• _Work item_
Take the line containing "Viewport: 727px width, 482px" and every line after it to the end of the records, and copy them exactly, leaving out pictures.

Stored records

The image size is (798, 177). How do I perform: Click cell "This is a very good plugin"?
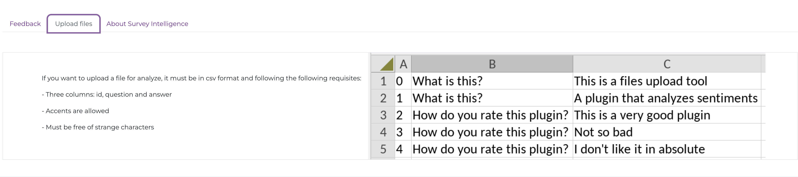coord(642,115)
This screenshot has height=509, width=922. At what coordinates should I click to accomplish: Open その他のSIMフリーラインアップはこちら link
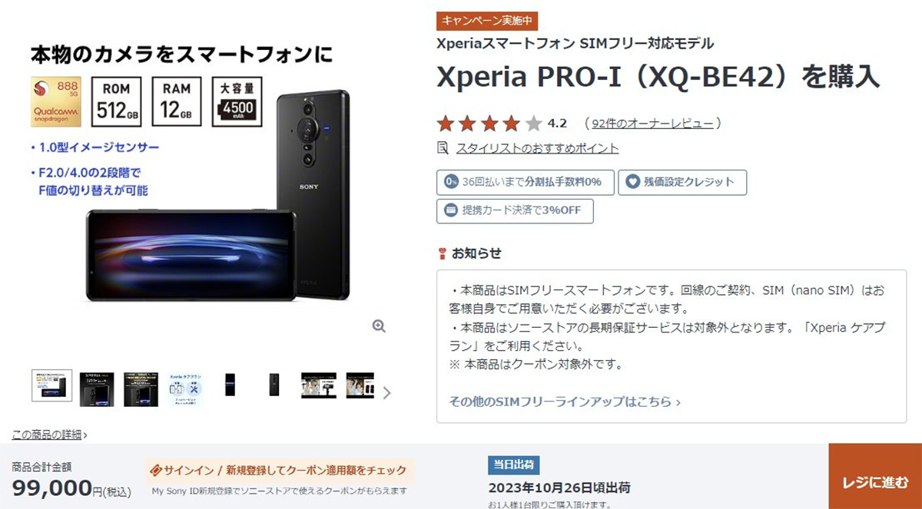pos(565,402)
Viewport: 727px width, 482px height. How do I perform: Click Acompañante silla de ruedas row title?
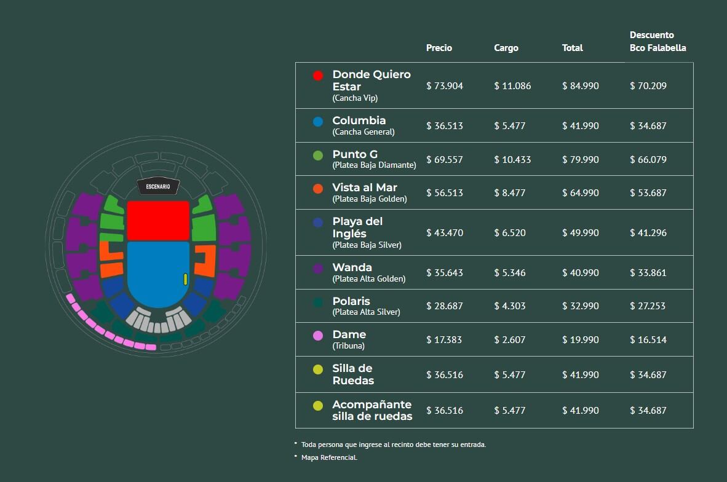(371, 410)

• _Task output_
Viewport: 727px width, 482px height. How do I perform: Click Acompañante silla de ruedas row title?
(371, 410)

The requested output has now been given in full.